Work instruction = Print all the data, keeping every line exactly as it is.
━━━━━━
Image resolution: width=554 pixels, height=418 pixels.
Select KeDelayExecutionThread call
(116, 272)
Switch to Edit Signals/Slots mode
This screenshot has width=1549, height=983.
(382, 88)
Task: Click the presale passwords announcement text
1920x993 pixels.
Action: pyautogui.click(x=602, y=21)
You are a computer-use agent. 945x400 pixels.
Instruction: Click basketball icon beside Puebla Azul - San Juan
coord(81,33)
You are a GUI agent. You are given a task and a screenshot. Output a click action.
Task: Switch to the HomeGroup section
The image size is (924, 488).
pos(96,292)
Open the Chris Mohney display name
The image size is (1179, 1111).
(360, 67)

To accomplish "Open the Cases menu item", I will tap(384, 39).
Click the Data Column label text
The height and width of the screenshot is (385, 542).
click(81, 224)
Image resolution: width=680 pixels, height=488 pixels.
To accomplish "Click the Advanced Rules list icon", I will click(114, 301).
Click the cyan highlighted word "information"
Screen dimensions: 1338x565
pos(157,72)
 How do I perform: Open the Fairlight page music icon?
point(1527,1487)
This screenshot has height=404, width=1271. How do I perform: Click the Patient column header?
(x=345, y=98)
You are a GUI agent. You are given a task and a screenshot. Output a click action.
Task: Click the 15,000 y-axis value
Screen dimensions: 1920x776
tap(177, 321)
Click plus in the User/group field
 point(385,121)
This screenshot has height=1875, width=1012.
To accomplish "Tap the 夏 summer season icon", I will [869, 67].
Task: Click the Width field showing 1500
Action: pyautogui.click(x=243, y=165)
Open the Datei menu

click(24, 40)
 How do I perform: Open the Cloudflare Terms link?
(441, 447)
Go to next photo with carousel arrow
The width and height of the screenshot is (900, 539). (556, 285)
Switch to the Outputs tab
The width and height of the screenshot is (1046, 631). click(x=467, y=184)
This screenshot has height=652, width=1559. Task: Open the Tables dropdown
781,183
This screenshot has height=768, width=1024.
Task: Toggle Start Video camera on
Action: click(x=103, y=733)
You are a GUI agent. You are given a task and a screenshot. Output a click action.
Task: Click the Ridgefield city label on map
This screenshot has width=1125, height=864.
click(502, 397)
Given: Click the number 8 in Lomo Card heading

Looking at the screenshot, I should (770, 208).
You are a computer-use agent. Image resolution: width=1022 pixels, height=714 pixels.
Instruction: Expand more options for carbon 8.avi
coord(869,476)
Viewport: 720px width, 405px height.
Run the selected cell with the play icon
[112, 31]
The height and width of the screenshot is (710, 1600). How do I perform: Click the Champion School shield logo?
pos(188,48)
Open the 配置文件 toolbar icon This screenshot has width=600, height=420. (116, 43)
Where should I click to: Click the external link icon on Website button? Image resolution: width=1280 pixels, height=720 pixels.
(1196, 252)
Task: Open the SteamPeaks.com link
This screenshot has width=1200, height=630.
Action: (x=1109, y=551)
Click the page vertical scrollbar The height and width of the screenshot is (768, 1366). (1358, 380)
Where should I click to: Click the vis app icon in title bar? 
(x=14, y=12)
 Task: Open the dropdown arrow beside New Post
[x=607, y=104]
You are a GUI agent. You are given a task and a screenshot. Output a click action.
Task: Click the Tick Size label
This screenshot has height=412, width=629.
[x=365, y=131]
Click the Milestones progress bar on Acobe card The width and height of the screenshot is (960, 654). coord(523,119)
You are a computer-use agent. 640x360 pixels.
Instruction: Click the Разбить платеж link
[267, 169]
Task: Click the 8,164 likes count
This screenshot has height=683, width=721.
━━━━━━
Expected answer =
Image resolution: width=554 pixels, height=418 pixels.
Select KeDelayExecutionThread call
(116, 272)
Switch to Edit Signals/Slots mode
This screenshot has width=1549, height=983.
(382, 88)
Task: Click the presale passwords announcement text
1920x993 pixels.
Action: pyautogui.click(x=602, y=21)
You are a computer-use agent. 945x400 pixels.
Instruction: Click basketball icon beside Puebla Azul - San Juan
coord(81,33)
You are a GUI agent. You are given a task and a screenshot. Output a click action.
Task: Switch to the HomeGroup section
The image size is (924, 488).
pos(96,292)
Open the Chris Mohney display name
The image size is (1179, 1111).
(360, 67)

To accomplish "Open the Cases menu item", I will tap(384, 39).
Click the Data Column label text
The height and width of the screenshot is (385, 542).
click(81, 224)
Image resolution: width=680 pixels, height=488 pixels.
To accomplish "Click the Advanced Rules list icon", I will click(114, 301).
Click the cyan highlighted word "information"
Screen dimensions: 1338x565
pos(157,72)
 How do I perform: Open the Fairlight page music icon?
point(1527,1487)
This screenshot has height=404, width=1271. How do I perform: Click the Patient column header?
(x=345, y=98)
You are a GUI agent. You are given a task and a screenshot. Output a click action.
Task: Click the 15,000 y-axis value
Screen dimensions: 1920x776
tap(177, 321)
Click plus in the User/group field
 point(385,121)
This screenshot has height=1875, width=1012.
To accomplish "Tap the 夏 summer season icon", I will [869, 67].
Task: Click the Width field showing 1500
Action: pyautogui.click(x=243, y=165)
Open the Datei menu

click(24, 40)
 How do I perform: Open the Cloudflare Terms link?
(441, 447)
Go to next photo with carousel arrow
The width and height of the screenshot is (900, 539). (556, 285)
Switch to the Outputs tab
The width and height of the screenshot is (1046, 631). click(x=467, y=184)
This screenshot has height=652, width=1559. Task: Open the Tables dropdown
781,183
This screenshot has height=768, width=1024.
Task: Toggle Start Video camera on
Action: click(x=103, y=733)
You are a GUI agent. You are given a task and a screenshot. Output a click action.
Task: Click the Ridgefield city label on map
This screenshot has width=1125, height=864.
click(502, 397)
Given: Click the number 8 in Lomo Card heading

Looking at the screenshot, I should (770, 208).
You are a computer-use agent. Image resolution: width=1022 pixels, height=714 pixels.
Instruction: Expand more options for carbon 8.avi
coord(869,476)
Viewport: 720px width, 405px height.
Run the selected cell with the play icon
[112, 31]
The height and width of the screenshot is (710, 1600). How do I perform: Click the Champion School shield logo?
pos(188,48)
Open the 配置文件 toolbar icon This screenshot has width=600, height=420. (116, 43)
Where should I click to: Click the external link icon on Website button? Image resolution: width=1280 pixels, height=720 pixels.
(1196, 252)
Task: Open the SteamPeaks.com link
This screenshot has width=1200, height=630.
Action: (x=1109, y=551)
Click the page vertical scrollbar The height and width of the screenshot is (768, 1366). (1358, 380)
Where should I click to: Click the vis app icon in title bar? 
(x=14, y=12)
 Task: Open the dropdown arrow beside New Post
[x=607, y=104]
You are a GUI agent. You are given a task and a screenshot. Output a click action.
Task: Click the Tick Size label
This screenshot has height=412, width=629.
[x=365, y=131]
Click the Milestones progress bar on Acobe card The width and height of the screenshot is (960, 654). coord(523,119)
You are a computer-use agent. 640x360 pixels.
Instruction: Click the Разбить платеж link
[267, 169]
Task: Click the 8,164 likes count
This screenshot has height=683, width=721.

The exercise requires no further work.